**Aim of the exercise**. Begin your transcription at the line containing "Task: Open the 自动 scan mode dropdown" and continue it, word for word, to the final line below. Include only those lines and skip the pictures.

**Record extracts**.
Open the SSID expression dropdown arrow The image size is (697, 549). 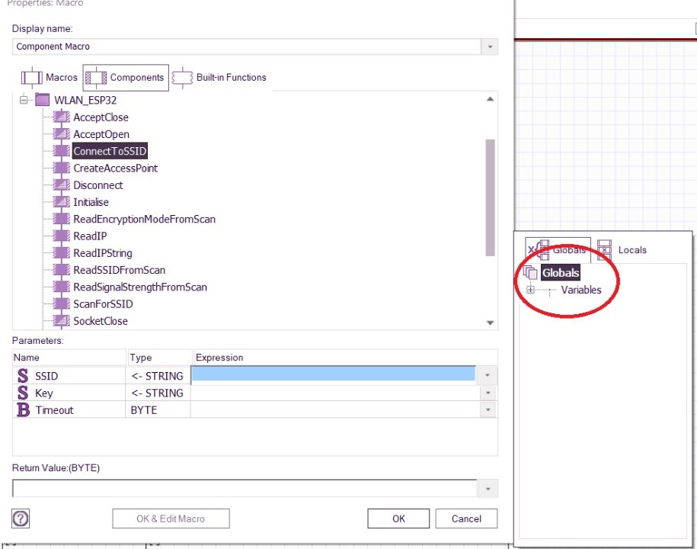pyautogui.click(x=488, y=375)
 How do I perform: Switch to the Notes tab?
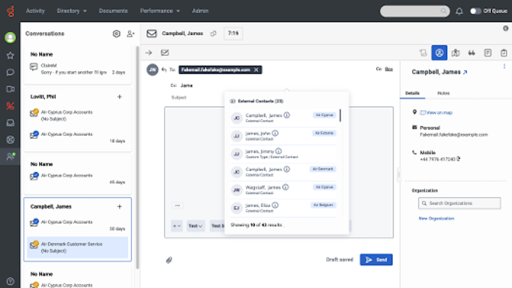point(443,93)
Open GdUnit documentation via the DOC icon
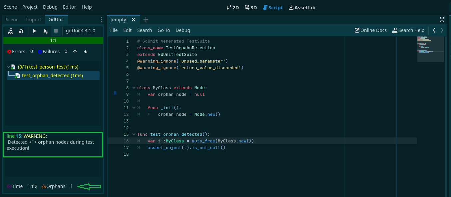This screenshot has width=451, height=197. click(x=10, y=31)
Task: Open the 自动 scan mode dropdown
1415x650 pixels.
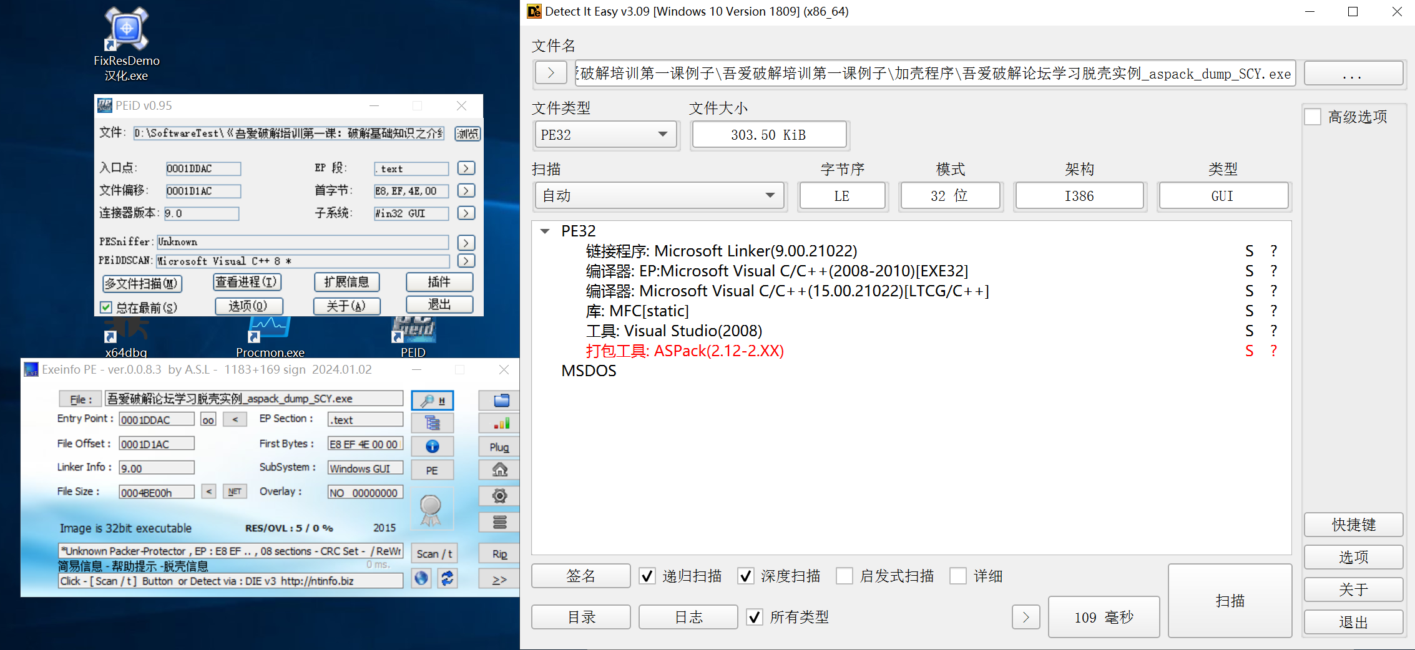Action: point(659,196)
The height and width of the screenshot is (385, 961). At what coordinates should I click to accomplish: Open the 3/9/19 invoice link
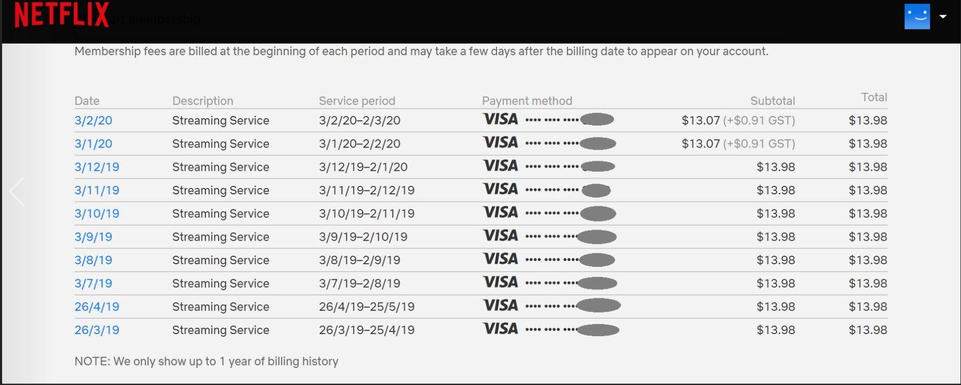click(x=94, y=237)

**Answer to this exercise**.
Task: Open the 自动 scan mode dropdown
1415x650 pixels.
Action: point(659,196)
The height and width of the screenshot is (385, 961). At what coordinates should I click to accomplish: Open the 3/9/19 invoice link
click(x=94, y=237)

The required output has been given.